Meredith i Bonnie wymieniły zaniepokojone spojrzenia.
________________

Drogi pamiętniku,

Ostatnio czuję się bardzo zagubiona.
Nie wiem jak mogę to wyjaśnić. Wiodę teraz normalne życie, jakby przed poznaniem Stefano.
Dosłownie. Z trudem mogę przypomnieć sobie, kiedy ostatnio zrobiliśmy coś we dwoje.
Boję się, że Stefano się przede mną zamyka, a nie chcę tego.

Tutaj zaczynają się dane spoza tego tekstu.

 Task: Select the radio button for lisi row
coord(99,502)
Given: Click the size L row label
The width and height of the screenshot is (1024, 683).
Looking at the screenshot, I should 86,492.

- Stefano, Stefano, Stefano... Cóż takiego ma w sobie mój brat? - Zapytał sam siebie Damon, wertując stronnice pamiętnika Eleny. Uznał, że później powie jej, iż powinna znaleźć lepszą kryjówkę.

Leżał na jej łóżku oparty o poduszki, poszewka jednej z nich była uszyta z gryzącej wełny - prezent od Margaret, wykonany przez nią własnoręcznie z niewielką pomocą cioci Judith. Nietrudno było się domyślić, że jedynym powodem bytowania tego przedmiotu w pokoju, a raczej na łóżku, jest wrażliwość Eleny. Godziła się spać na tej niewygodnej poduszce tylko dla Margaret. Damona wręcz śmieszyła zażyłość między siostrami. Jeśli Elena zechce być ze Stefano będzie musiała stać się taką istotą jak on. Oznacza to, że przeżyje swoją ciotkę, przyjaciół, a nawet siostrzyczkę.

- Co wtedy zrobisz Eleno? - Zatrzymał palec między dwiema stronami notesu, dojrzawszy tam swoje imię.

Od jakiegoś czasu rzadko widuję Damona. Rzadko to dużo powiedziane. Naprawdę tęsknię za nim. Nie darzę go miłością, jaką odczuwam do Stefano. Ale mimo to, brakuje mi go. Myślę, że w pewnym tego słowa znaczeniu, kocham Damona.

Mężczyzna przesunął opuszkami palców po linijkach tekstu, wyczuwając wgniecenia w miejscach, gdzie Elena przycisnęła długopis tak mocno, że niemal przedziurawił kartkę.

- Dokonałaś wyboru. - Powiedział, chcąc nadać swemu głosowi rozbawiony ton, jednakże zabrzmiała w nim nuta goryczy. W ciszy słowa wydawały się odbijać echem w jego głowie.

"Dokonałaś wyboru."
________________

Stefano położył ciało wiewiórki na ziemi i pogładził jej rdzawobrązowe futerko.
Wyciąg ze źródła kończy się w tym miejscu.